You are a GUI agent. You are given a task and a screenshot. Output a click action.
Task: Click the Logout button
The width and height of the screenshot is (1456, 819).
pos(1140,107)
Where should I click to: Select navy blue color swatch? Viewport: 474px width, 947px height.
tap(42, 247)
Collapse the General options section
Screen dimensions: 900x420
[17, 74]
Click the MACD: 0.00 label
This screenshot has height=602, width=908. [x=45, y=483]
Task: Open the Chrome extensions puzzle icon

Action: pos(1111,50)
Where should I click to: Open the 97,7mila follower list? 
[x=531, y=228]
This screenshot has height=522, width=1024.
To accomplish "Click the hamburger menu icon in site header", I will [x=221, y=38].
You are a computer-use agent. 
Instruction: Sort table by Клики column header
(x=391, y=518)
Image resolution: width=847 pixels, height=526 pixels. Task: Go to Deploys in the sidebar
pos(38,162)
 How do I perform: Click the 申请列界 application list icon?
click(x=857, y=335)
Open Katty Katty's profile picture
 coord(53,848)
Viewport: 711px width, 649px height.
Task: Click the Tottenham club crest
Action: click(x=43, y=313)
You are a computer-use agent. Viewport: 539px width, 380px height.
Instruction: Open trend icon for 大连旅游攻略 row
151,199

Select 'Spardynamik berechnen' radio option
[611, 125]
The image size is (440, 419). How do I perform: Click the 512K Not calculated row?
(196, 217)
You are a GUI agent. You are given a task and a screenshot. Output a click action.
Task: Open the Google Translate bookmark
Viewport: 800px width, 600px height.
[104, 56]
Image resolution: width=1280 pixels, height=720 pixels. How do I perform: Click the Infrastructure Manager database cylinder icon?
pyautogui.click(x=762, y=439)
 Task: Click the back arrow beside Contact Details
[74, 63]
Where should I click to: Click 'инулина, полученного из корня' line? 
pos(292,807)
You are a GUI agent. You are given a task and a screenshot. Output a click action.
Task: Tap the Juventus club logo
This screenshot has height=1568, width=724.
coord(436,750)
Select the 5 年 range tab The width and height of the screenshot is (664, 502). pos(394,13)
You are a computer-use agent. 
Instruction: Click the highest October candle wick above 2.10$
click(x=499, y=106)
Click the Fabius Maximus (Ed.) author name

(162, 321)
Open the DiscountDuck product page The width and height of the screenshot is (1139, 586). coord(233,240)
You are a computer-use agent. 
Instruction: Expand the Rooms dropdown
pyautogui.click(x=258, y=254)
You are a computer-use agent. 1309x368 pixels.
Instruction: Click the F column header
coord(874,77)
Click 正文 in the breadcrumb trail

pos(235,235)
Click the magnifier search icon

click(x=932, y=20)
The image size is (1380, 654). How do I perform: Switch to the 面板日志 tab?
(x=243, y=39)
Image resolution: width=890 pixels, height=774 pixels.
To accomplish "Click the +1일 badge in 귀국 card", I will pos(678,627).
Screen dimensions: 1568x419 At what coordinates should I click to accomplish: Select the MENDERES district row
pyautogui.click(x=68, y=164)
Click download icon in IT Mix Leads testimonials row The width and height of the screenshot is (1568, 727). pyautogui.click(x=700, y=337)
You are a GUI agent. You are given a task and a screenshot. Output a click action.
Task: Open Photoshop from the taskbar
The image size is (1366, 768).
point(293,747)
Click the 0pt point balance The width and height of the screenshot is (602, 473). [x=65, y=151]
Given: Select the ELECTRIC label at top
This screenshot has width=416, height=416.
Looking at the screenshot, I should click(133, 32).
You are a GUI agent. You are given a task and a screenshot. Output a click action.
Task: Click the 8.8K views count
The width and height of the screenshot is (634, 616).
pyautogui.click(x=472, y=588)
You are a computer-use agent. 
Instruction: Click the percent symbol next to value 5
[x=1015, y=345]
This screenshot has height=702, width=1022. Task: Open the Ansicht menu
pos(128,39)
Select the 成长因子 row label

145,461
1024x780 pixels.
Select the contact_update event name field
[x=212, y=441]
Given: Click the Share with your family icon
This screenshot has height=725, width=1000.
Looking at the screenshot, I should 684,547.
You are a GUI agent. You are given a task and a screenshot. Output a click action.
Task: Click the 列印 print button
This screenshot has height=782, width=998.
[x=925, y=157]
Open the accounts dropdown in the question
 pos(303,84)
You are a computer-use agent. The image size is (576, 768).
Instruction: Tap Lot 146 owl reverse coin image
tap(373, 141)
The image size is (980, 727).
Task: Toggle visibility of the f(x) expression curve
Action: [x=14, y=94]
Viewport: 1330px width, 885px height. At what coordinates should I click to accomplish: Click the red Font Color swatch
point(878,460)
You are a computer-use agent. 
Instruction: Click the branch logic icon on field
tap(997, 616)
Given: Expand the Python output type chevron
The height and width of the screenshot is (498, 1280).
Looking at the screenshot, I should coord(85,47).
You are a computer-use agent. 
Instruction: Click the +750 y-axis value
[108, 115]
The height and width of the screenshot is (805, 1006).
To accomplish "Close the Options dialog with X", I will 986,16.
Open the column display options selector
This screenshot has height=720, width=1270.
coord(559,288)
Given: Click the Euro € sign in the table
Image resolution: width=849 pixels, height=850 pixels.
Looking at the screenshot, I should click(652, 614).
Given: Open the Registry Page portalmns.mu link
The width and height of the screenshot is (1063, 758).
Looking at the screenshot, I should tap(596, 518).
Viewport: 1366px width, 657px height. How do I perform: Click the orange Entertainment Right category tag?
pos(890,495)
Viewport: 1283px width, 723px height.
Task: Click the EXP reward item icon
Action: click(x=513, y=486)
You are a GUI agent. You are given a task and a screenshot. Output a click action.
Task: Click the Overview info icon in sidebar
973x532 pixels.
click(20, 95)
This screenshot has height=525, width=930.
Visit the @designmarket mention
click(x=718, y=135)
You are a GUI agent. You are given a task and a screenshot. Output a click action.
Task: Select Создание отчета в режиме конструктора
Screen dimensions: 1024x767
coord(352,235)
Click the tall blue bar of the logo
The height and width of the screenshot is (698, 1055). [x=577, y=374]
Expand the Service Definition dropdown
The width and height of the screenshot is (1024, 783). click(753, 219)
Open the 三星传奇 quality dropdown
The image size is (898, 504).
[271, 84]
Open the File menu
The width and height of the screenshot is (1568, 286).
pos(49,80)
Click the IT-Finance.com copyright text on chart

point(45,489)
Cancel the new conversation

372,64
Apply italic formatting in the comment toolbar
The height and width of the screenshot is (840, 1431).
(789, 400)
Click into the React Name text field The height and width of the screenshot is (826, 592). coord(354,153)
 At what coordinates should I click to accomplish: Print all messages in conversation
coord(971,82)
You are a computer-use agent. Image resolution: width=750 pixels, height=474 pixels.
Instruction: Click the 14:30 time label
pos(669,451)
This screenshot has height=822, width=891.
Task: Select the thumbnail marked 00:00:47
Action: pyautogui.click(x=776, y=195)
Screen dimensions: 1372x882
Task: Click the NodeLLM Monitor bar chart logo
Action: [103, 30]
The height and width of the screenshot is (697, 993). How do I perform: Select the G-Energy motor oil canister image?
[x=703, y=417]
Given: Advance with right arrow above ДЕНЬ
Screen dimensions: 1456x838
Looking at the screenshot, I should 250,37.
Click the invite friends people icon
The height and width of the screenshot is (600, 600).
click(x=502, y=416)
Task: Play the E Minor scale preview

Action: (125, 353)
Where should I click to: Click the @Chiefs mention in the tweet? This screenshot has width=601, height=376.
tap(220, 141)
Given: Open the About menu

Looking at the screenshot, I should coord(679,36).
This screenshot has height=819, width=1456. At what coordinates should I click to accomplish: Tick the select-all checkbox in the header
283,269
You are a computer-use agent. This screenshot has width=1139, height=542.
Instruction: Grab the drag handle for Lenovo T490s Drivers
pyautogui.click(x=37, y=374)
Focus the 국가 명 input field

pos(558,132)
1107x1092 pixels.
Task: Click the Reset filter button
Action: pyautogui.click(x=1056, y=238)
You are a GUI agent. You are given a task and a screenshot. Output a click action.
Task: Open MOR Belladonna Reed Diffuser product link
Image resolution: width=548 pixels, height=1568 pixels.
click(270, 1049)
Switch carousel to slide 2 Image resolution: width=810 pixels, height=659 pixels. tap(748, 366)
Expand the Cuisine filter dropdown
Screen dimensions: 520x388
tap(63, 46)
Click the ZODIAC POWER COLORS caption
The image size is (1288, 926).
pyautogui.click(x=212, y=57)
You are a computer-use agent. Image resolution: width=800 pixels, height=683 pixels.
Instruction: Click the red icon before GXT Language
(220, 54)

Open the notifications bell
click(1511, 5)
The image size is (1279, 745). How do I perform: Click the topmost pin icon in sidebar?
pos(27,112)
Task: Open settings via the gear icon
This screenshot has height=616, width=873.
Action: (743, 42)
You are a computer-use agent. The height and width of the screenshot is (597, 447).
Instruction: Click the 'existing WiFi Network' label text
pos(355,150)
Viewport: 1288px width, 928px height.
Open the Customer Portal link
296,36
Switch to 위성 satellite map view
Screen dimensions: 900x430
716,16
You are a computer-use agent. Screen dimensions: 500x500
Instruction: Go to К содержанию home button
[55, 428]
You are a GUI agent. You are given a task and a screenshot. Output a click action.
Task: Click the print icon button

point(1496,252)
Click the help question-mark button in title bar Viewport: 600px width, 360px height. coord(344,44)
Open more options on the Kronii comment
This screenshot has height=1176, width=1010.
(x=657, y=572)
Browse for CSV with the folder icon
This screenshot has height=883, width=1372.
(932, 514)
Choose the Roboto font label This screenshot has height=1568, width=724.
═══
- [TASK BRIEF]: Output the material above exactly, but only from the line that carries "The height and width of the screenshot is (840, 1431)." through the line that carries "Task: Open MOR".

- [FINISHED TASK]:
The height and width of the screenshot is (840, 1431).
(789, 400)
Click into the React Name text field The height and width of the screenshot is (826, 592). coord(354,153)
 At what coordinates should I click to accomplish: Print all messages in conversation
coord(971,82)
You are a computer-use agent. Image resolution: width=750 pixels, height=474 pixels.
Instruction: Click the 14:30 time label
pos(669,451)
This screenshot has height=822, width=891.
Task: Select the thumbnail marked 00:00:47
Action: pyautogui.click(x=776, y=195)
Screen dimensions: 1372x882
Task: Click the NodeLLM Monitor bar chart logo
Action: [103, 30]
The height and width of the screenshot is (697, 993). How do I perform: Select the G-Energy motor oil canister image?
[x=703, y=417]
Given: Advance with right arrow above ДЕНЬ
Screen dimensions: 1456x838
Looking at the screenshot, I should 250,37.
Click the invite friends people icon
The height and width of the screenshot is (600, 600).
click(x=502, y=416)
Task: Play the E Minor scale preview

Action: (125, 353)
Where should I click to: Click the @Chiefs mention in the tweet? This screenshot has width=601, height=376.
tap(220, 141)
Given: Open the About menu

Looking at the screenshot, I should coord(679,36).
This screenshot has height=819, width=1456. At what coordinates should I click to accomplish: Tick the select-all checkbox in the header
283,269
You are a computer-use agent. This screenshot has width=1139, height=542.
Instruction: Grab the drag handle for Lenovo T490s Drivers
pyautogui.click(x=37, y=374)
Focus the 국가 명 input field

pos(558,132)
1107x1092 pixels.
Task: Click the Reset filter button
Action: pyautogui.click(x=1056, y=238)
You are a GUI agent. You are given a task and a screenshot. Output a click action.
Task: Open MOR Belladonna Reed Diffuser product link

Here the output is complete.